Figure 25.3 Generating smooth motion paths

The program in Figure 25.4 Subroutines for motion profile generation and use generates a motion table that can then be used to update setpoints. The function ’table_init()’ must be called once when the program starts to set up global time and table values. When a new target position has been specified the ’table_generate()’ function is called to generate the setpoint table. The ’table_update()’ function is called once every interrupt scan to check the setpoint table, and update the global setpoint variable, ’point_current’ at scheduled times. This function also includes a simple clock to keep track of the system time.

Figure 25.4 Subroutines for motion profile generation and use

Prelab

1. Modify the subroutines in the prelab to use 15 motion points, instead of 11.

2. Write a program to use the setpoint generation routines with the position feedback control system developed in previous labs. The user interface should allow the user to increment or decrement a target value using ’i’ or ’d’. The user should be able to set the duration using key ’0’ to ’9’. The target value will not update the motion table until ’g’ is input. ’s’ will stop the motion.

Equipment

computer with a WinAVR compiler

ATMega32 board with an L293D (or L298) Push-pull four channel driver

1 motor

1 encoder

1 multimeter

external power supply

Experimental

1. Connect the control system using an L293D to drive the motor, and an encoder as done in previous labs.

2. Test the program developed for the prelab.
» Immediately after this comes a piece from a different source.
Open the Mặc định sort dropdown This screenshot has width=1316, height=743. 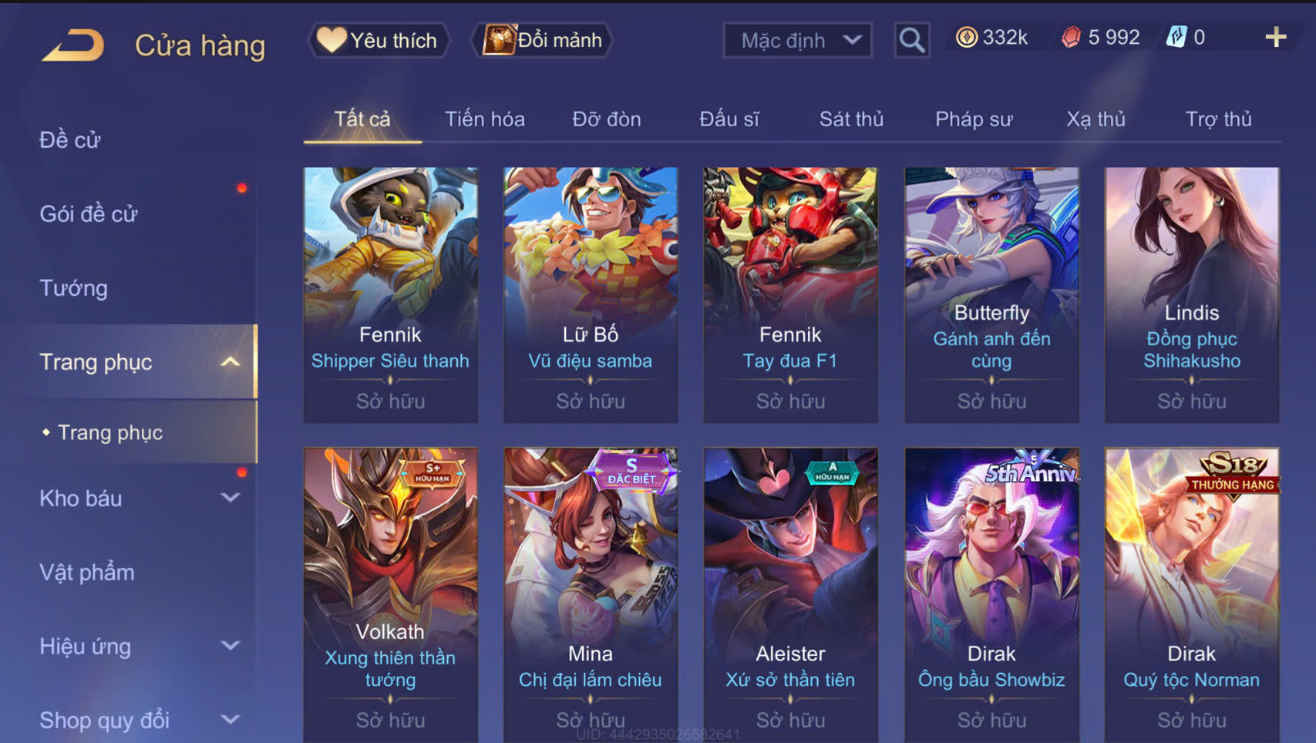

Determine all necessary parameters, such as the deadband limits.

3. For the proportional and integral gain values use Kp=10, Ki = 0. Supply different setpoints and measure the steady state position and record other observations.

4. Repeat step 3 for different values of proportional and integral gains.

5. Tune the system by varing the PID parameters until the motion is smooth. First vary the P gain, then the I gain, and then finally the D gain.

6. Vary the time of the motion and observe the system behavior.

7. Vary the motion distance and observe the changes.

8. Plot the results on a single graph, be sure to indicate the setpoints.